I’ve always enjoyed what I call warm/cold mornings in early Spring. Even though the temperature reading may be below freezing, the warmth of the sun is such that stepping outside is a pleasure. The senses sharpen, the body feels more alive, and a general feeling of wellbeing floods the brain. Such was the reality of a recent walk with our dog, Toby.

As we strolled out through the “tunnel” of Bahnson Hall, I knew I’d selected my clothing just right for the morning, something that’s important for the feeling of euphoria. Inappropriate gear means being too cold (inadvisable at best) or too warm (tolerable but uncomfortable). I always know within the first five minutes as my physical body reacts to the conditions. This morning it means slightly cold ears and cheeks with the remainder of the body just right after a warm up of slow walking for five minutes. Toby demonstrated his approval of the conditions with a frisky strut.

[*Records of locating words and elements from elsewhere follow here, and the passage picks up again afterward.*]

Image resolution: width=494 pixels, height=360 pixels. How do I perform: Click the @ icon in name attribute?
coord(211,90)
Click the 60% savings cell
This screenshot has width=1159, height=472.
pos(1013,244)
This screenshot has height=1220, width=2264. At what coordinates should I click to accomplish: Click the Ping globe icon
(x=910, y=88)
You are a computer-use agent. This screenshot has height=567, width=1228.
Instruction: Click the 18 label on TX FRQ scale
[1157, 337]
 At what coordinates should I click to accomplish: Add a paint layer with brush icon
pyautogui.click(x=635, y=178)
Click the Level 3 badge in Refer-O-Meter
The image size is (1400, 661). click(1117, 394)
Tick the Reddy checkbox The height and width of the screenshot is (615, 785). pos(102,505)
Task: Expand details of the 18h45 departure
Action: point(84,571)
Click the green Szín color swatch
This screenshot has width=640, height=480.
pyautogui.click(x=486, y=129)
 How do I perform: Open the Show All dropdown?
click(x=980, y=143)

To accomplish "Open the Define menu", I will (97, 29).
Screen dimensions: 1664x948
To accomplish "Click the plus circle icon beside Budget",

The sun was above the horizon enough to provide welcome warmth and vistas of clear blue sky. A lone goose flew overhead, honking and listening, honking and listening until he was answered by a distant friend. I could distinguish the distinct songs or calls of at least six other birds, some of impressive volume. I know these calls are often used for claiming territory, but on this morning they added to the positive ambience of the outdoors. Many thanks to my avian friends.

The man-made clearings along the Buckalew Trail are always a treasure trove of scents for an interested

dog. The accumulated piles of waste wood debris would be considered an eyesore to some, but Toby sees them with his nose as an incredibly attractive part of the walk. Within those piles are pockets of protected space, places small woodland critters call home. Toby knows where those homes are secreted and would likely spend all day in pursuit of elusive prey if I let him off his leash.

As we walked along the trail through the woods, I noted the sign for the “Turtle Watch” with the bench newly installed. There were no turtles on the fallen trees in the lake, but none were expected this early in the day. I have seen upwards of thirty turtles perched on those downed trunks, sunning themselves with their friends and relatives crowded together in an impressive array. You have to sit very quietly there for them to assemble.

As we approached the bench at the corner of the large, open field, I heard another bird noise: the rat-a-tat-tat of a woodpecker. It was so loud and persistent that even with my myopia I was able to locate it on a large red oak. Insects for breakfast! Oh goody!

We then circled around the woods at the edge of the field and headed back down the gravel road toward the dam. I was struck by how calm Babcock Lake was and took some pictures of the nearly perfect reflection of the observation area and buildings beyond. How fortunate I am to be able to start my day this way nearly every morning.